■ Exercise instructions
Please answer these from the post on Azure SQL Managed Instances and database corruption:
(a) Which tool does the author name as one they work on so users get the right alerts at the right time?
(b) What does Microsoft manage for you in Azure's Platform-as-a-Service offerings?
(c) What kind of restore does the post say you can't do?

== Selected extract ==

Azure SQL Managed Instances and Database Corruption

Last Updated 6 years ago

Disclaimer: I love Azure SQL Managed Instances (MIs) so far. They’re really cool, and I’m having a fun time playing with them. I’m about to describe a bug, and I’m sure this bug will be fixed soon, so it shouldn’t stop you from previewing Managed Instances. This post is not “MIs are t3h suxxors” – it’s just making sure you understand that this is new technology, and if you’re going to bet your business on new technology, you need to test it by pushing the limits. That’s what we do here. This isn’t the kind of blog that mindlessly parrots press releases: we’re real world users, so we beat the hell out of technology before we recommend it to customers. I’m sharing this to explain the kind of work we do, and why we put so much effort into getting tools like sp_Blitz so you can get the right alerts at the right time. Now, on with the show.

Corruption has always been kind of a gray area in Azure’s Platform-as-a-Service offerings. Yes, Microsoft manages your backups, and they can recover the entire database to a point in time for you, but it’s not clear what happens if you want to attempt corruption repair for specific objects. It’s not like you get access to the log backups and can do a page level restore.

===
== Collected data ==

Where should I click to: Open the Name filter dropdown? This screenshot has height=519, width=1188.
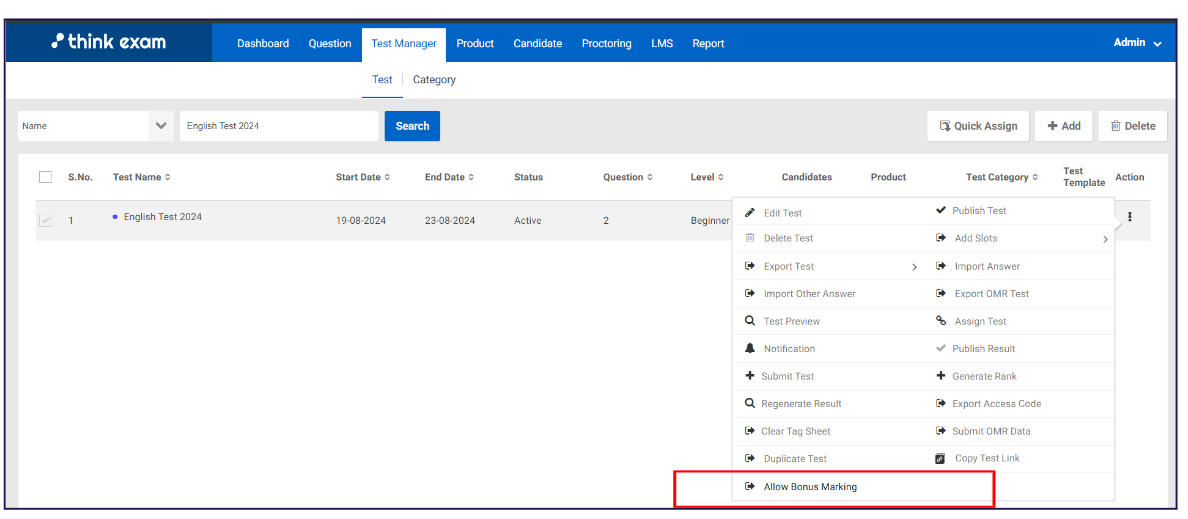(x=161, y=126)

===

■ Exercise answer
(a) sp_Blitz
(b) Your backups
(c) A page level restore